● YOUR OBJECTIVE
Each entry must be given again exactly as it appears, with images excluded.

Segment Start: DATA FOR REVIEW

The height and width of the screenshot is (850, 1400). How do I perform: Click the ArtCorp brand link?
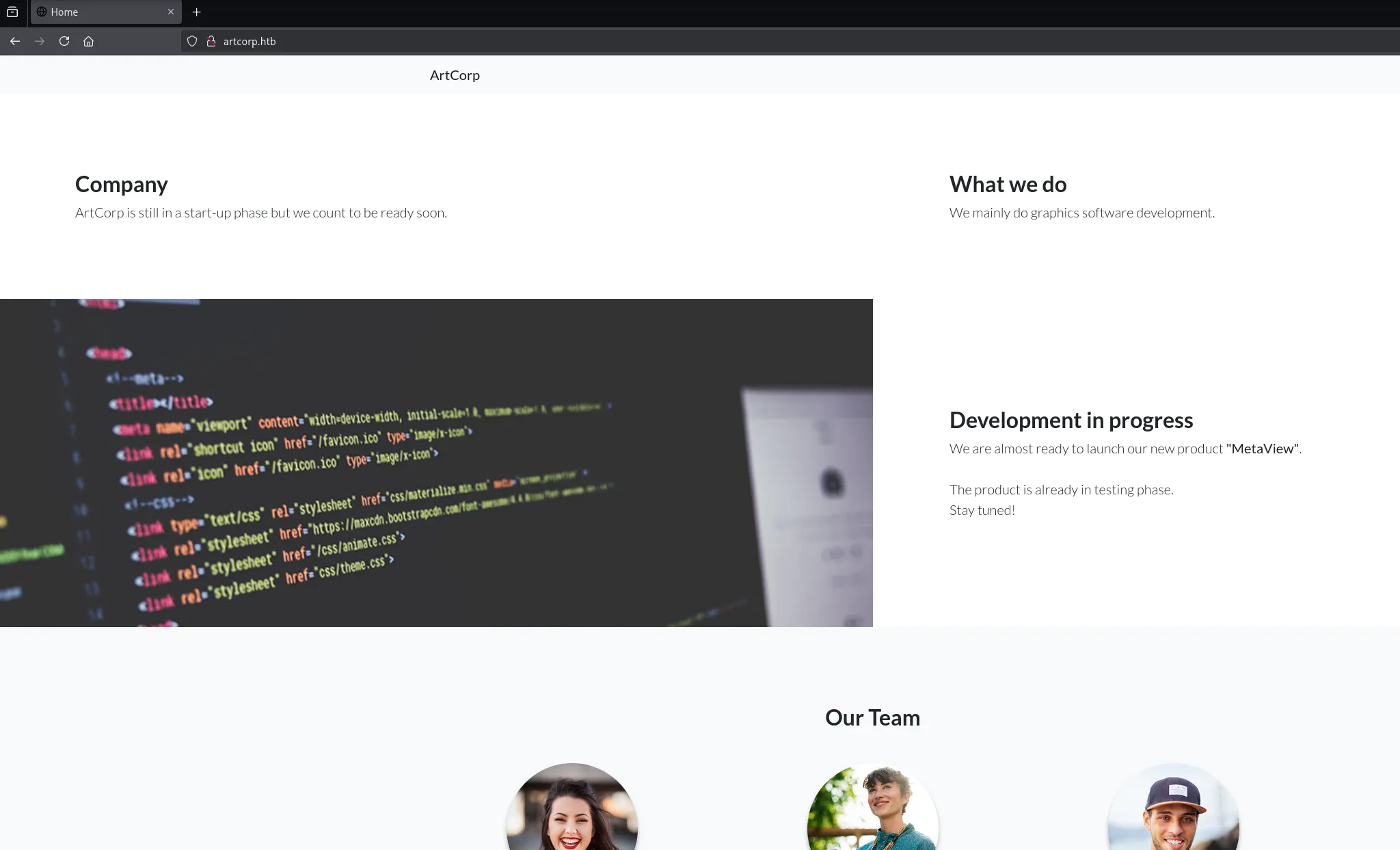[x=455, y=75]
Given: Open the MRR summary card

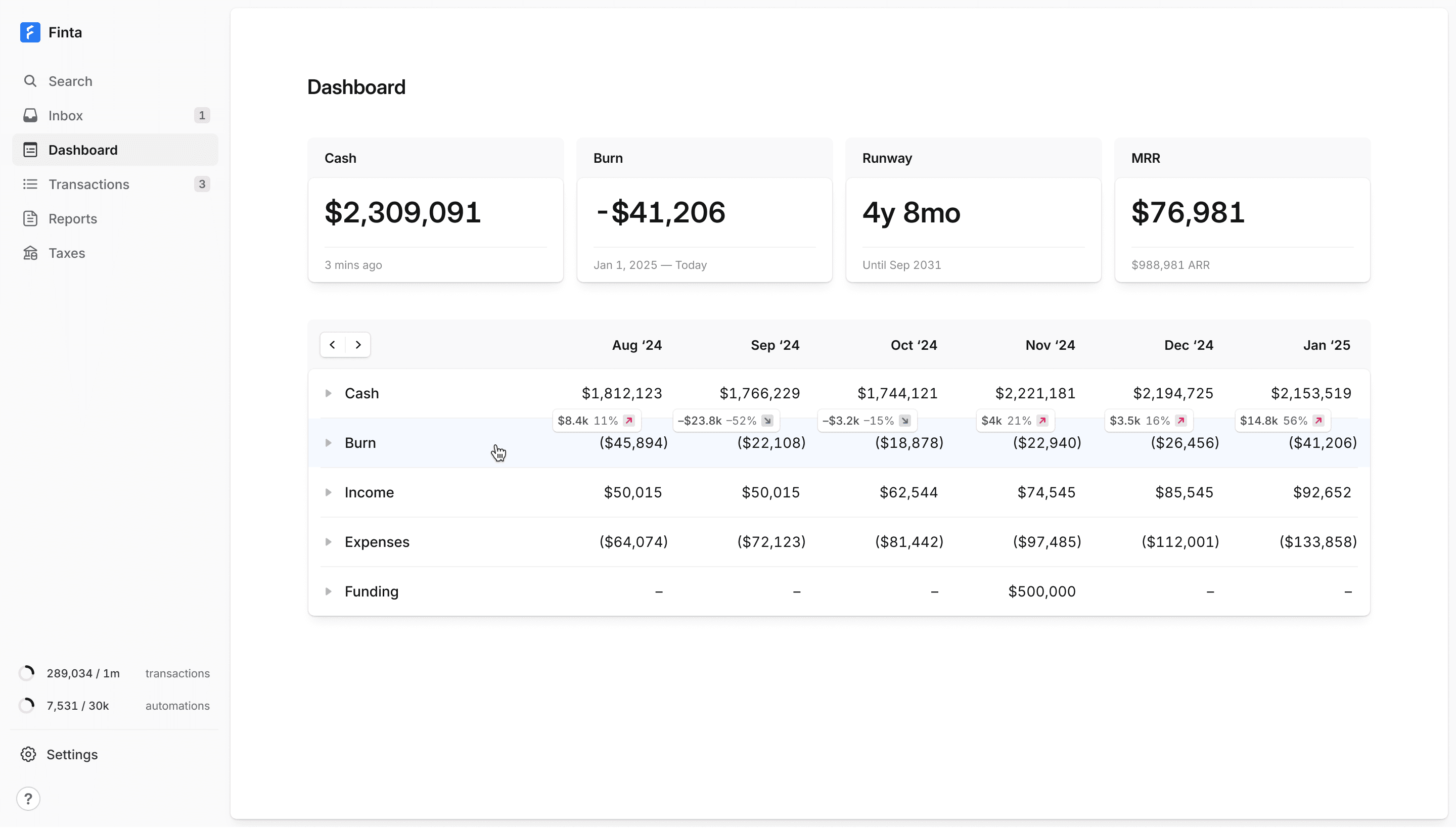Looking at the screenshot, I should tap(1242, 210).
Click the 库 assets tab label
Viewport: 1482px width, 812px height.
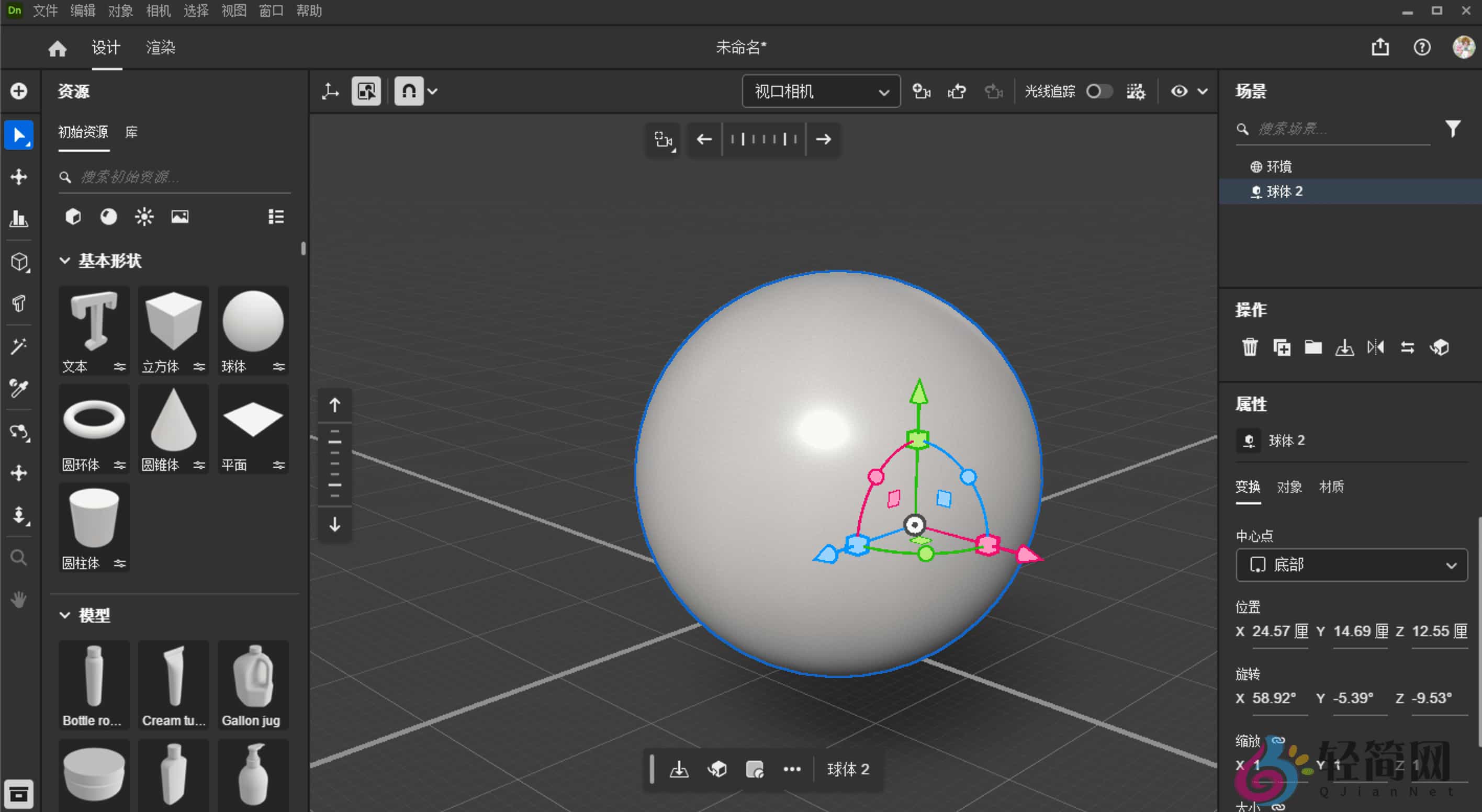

Segment End: DATA FOR REVIEW

● SOLUTION TO THE PROBLEM
The height and width of the screenshot is (850, 1400). How do I perform: Click the ArtCorp brand link?
[x=455, y=75]
Given: Open the MRR summary card

Looking at the screenshot, I should tap(1242, 210).
Click the 库 assets tab label
Viewport: 1482px width, 812px height.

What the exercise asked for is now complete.